### Problem to work on
Switch every "icon" in the lines below to "symbol" and give back all of the lines with nothing else changed.

### Input data
————————
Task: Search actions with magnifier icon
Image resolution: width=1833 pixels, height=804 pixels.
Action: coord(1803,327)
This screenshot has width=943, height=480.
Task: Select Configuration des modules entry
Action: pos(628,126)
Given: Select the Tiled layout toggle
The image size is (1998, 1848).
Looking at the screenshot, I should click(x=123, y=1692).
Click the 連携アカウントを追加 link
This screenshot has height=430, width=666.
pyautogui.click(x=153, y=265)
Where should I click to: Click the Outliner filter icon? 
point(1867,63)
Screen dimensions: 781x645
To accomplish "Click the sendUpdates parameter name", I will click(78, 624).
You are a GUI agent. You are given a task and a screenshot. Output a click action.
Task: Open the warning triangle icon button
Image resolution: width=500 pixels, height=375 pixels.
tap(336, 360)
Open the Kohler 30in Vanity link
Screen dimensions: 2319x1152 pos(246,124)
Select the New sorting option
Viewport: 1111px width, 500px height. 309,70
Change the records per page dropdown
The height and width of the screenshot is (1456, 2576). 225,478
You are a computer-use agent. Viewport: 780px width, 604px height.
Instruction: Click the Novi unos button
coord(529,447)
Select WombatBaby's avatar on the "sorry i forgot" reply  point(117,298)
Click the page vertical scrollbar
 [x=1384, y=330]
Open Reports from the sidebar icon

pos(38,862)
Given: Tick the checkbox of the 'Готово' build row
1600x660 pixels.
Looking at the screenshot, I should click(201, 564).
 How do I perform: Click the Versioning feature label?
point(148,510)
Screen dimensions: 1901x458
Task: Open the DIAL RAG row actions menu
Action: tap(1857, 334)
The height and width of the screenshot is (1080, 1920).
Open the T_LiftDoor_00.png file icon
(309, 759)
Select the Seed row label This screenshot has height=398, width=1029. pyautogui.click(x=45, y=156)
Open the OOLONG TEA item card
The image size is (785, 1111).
————————
### Exercise answer
Task: Search actions with magnifier symbol
Image resolution: width=1833 pixels, height=804 pixels.
Action: coord(1803,327)
This screenshot has width=943, height=480.
Task: Select Configuration des modules entry
Action: pos(628,126)
Given: Select the Tiled layout toggle
The image size is (1998, 1848).
Looking at the screenshot, I should click(x=123, y=1692).
Click the 連携アカウントを追加 link
This screenshot has height=430, width=666.
pyautogui.click(x=153, y=265)
Where should I click to: Click the Outliner filter symbol? 
point(1867,63)
Screen dimensions: 781x645
To accomplish "Click the sendUpdates parameter name", I will click(78, 624).
You are a GUI agent. You are given a task and a screenshot. Output a click action.
Task: Open the warning triangle symbol button
Image resolution: width=500 pixels, height=375 pixels.
tap(336, 360)
Open the Kohler 30in Vanity link
Screen dimensions: 2319x1152 pos(246,124)
Select the New sorting option
Viewport: 1111px width, 500px height. 309,70
Change the records per page dropdown
The height and width of the screenshot is (1456, 2576). 225,478
You are a computer-use agent. Viewport: 780px width, 604px height.
Instruction: Click the Novi unos button
coord(529,447)
Select WombatBaby's avatar on the "sorry i forgot" reply  point(117,298)
Click the page vertical scrollbar
 [x=1384, y=330]
Open Reports from the sidebar symbol

pos(38,862)
Given: Tick the checkbox of the 'Готово' build row
1600x660 pixels.
Looking at the screenshot, I should click(201, 564).
 How do I perform: Click the Versioning feature label?
point(148,510)
Screen dimensions: 1901x458
Task: Open the DIAL RAG row actions menu
Action: tap(1857, 334)
The height and width of the screenshot is (1080, 1920).
Open the T_LiftDoor_00.png file symbol
(309, 759)
Select the Seed row label This screenshot has height=398, width=1029. pyautogui.click(x=45, y=156)
Open the OOLONG TEA item card
The image size is (785, 1111).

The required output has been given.